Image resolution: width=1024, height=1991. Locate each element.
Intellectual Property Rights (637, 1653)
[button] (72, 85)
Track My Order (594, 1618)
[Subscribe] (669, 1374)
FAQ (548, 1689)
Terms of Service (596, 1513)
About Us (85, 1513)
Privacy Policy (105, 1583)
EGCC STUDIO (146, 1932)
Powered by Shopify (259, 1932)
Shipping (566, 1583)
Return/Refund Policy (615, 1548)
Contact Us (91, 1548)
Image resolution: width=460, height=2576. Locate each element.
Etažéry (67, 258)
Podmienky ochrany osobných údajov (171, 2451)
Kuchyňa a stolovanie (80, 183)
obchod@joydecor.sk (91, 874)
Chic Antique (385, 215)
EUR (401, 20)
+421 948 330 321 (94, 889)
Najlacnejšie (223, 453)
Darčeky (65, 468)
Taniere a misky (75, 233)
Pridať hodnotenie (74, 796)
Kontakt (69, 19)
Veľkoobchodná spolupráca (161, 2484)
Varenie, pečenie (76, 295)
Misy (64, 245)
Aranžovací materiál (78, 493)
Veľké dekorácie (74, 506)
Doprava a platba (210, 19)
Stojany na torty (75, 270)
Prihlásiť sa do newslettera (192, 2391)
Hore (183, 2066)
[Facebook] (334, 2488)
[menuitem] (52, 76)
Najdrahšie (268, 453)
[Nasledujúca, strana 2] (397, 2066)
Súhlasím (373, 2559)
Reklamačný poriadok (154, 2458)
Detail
---
TASK STATEMENT:
Search the data for "height". Copy every matching line.

EXPECTED OUTPUT:
Image resolution: width=1024, height=1991. Locate each element.
Image resolution: width=460, height=2576. Locate each element.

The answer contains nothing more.